The locum consultant pathologist whose work at hospitals in Galway and Cork has come under scrutiny after a number of breast cancer patients were misdiagnosed received a glowing reference when he left University College Hospital Galway for Cork University Hospital, it emerged yesterday.
Dr Antoine Geagea worked in the laboratory at UCHG from September 2006 until March 2007 and on leaving got a reference saying he was extremely conscientious and hard-working. The reference, written by Dr John Callaghan, a consultant histopathologist at UCHG, also said: "I have no reason to doubt his ability in any future post he may find himself."
A few months later it emerged Dr Geagea may have been responsible for the misdiagnosis of a woman with breast cancer whose biopsy was analysed at UCHG in early 2007. The Health Information and Quality Authority is investigating this.
Dr Geagea worked in the laboratory at CUH for seven weeks in July and August 2007 before he was dismissed after it emerged there were question marks over his work in Galway. A review of 166 samples of his work at CUH carried out by a UK laboratory on behalf of the Health Service Executive found 15 patients may have been misdiagnosed. The HSE has never published this review. It claims it hasn't been finalised.
However, questions are being asked about how Dr Geagea came to be employed by the HSE as he had been investigated by the equivalent of the Irish Medical Council in Finland, where he now lives, and he was sanctioned but not struck off by it in 2004 and 2006 over the misdiagnosis of two breast cancer patients there.

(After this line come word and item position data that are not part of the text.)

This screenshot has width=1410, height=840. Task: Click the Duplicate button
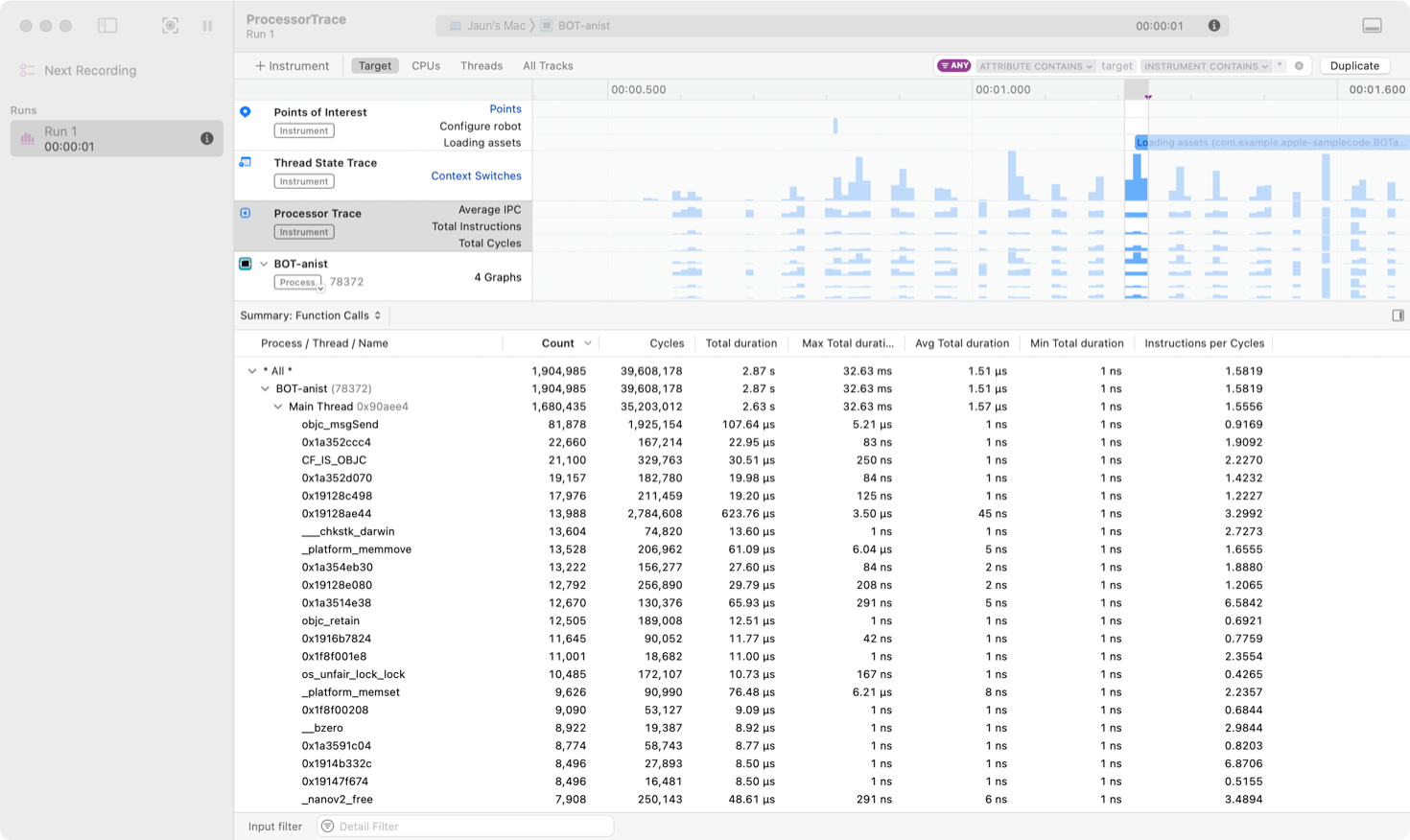point(1354,65)
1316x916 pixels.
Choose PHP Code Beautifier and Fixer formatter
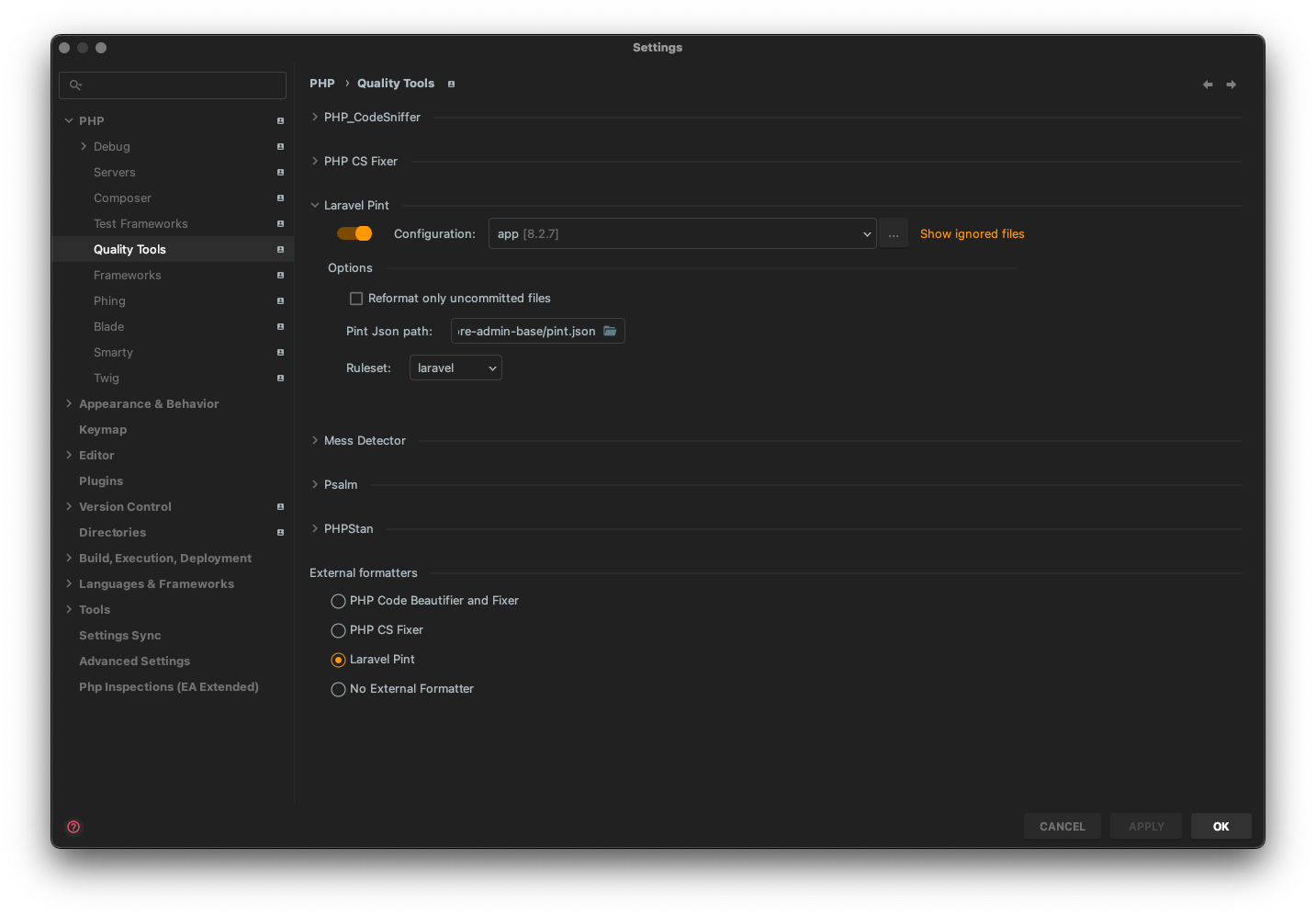338,601
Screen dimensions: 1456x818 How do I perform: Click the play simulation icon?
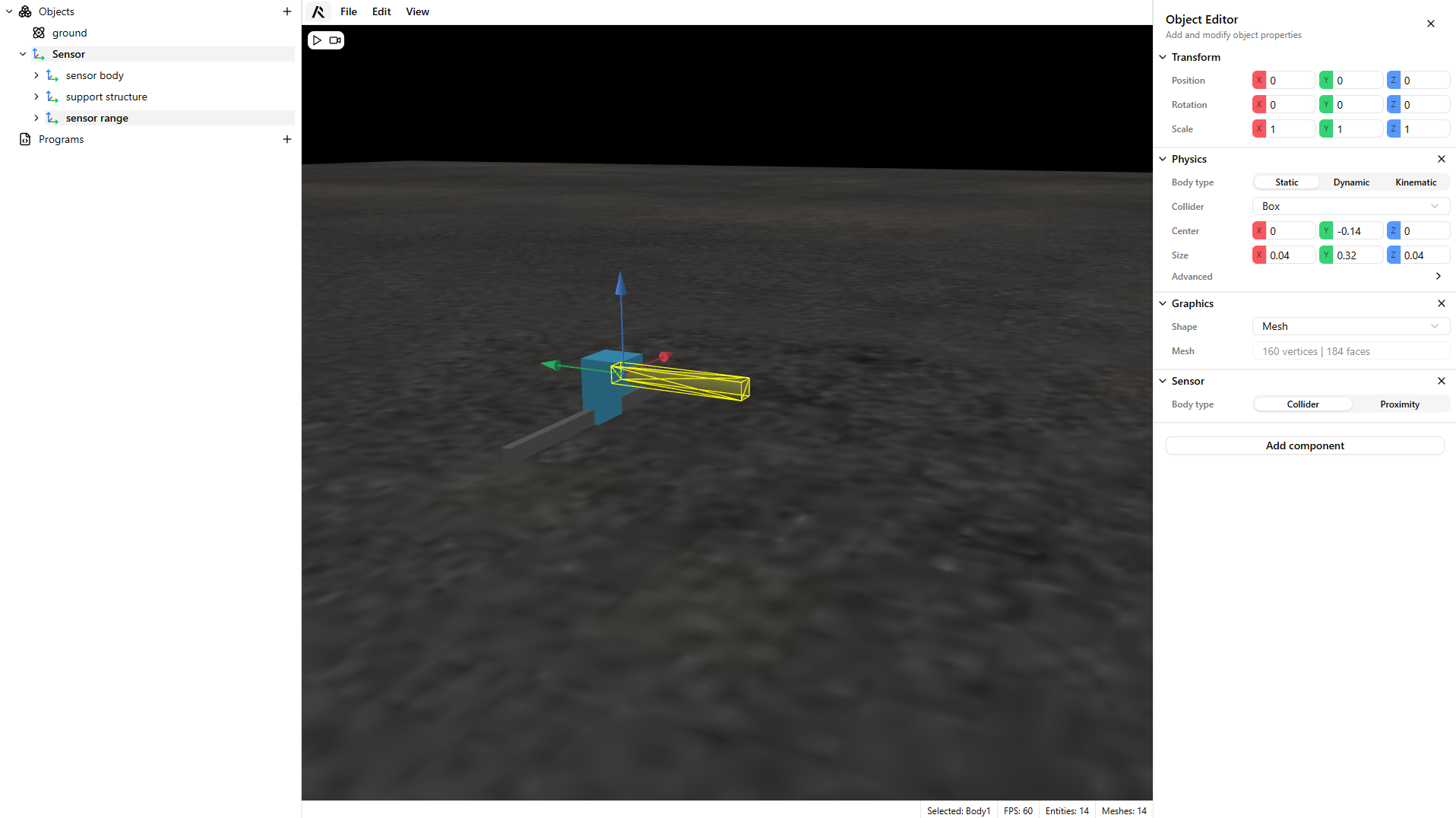click(317, 40)
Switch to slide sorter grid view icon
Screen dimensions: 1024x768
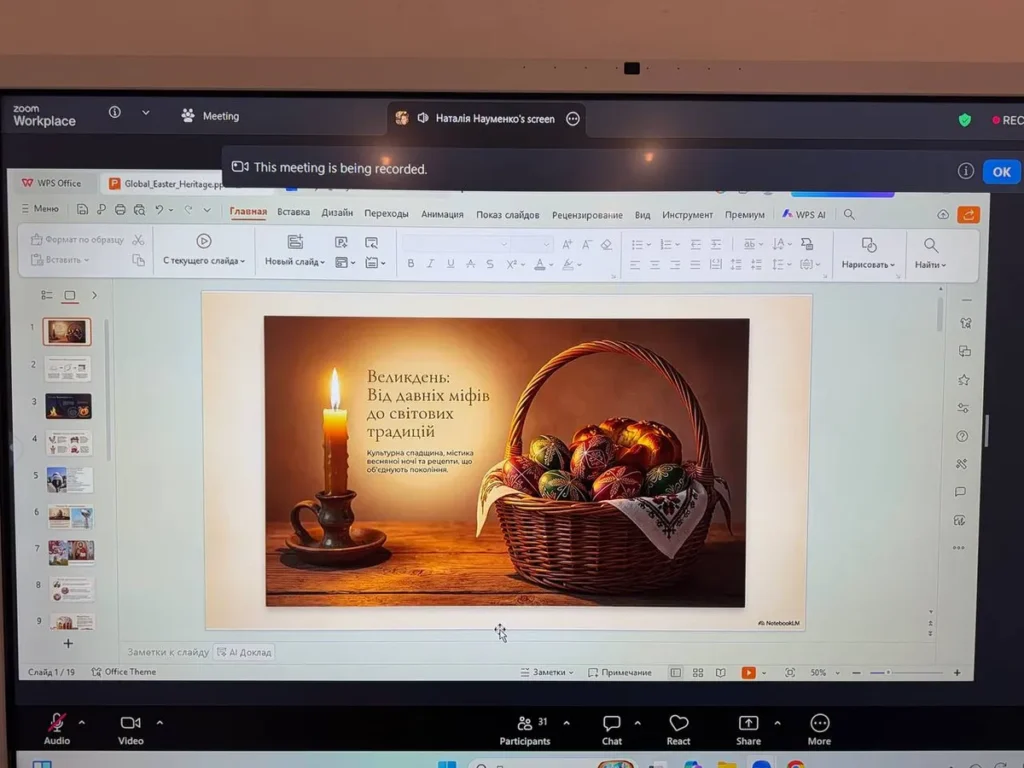click(x=698, y=673)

He registered with the Irish Medical Council in September 2006, and while it is not clear what checks it made on him before his registration, it is understood that under EU legislation the council must register any doctor who is already registered in another EU country.
Speaking to Newstalk yesterday, Dr Geagea denied he had been reprimanded by the equivalent of the medical council in Finland. Last night he told The Irish Times he had never been confronted about misdiagnosing breast cancer patients in the Republic. "It's all nonsense and lies," he said. He said he was concerned about the quality of the CUH laboratory. He claimed he resigned over the system in place there and wasn't dismissed.
There were calls yesterday for an independent inquiry into how he came to be employed here.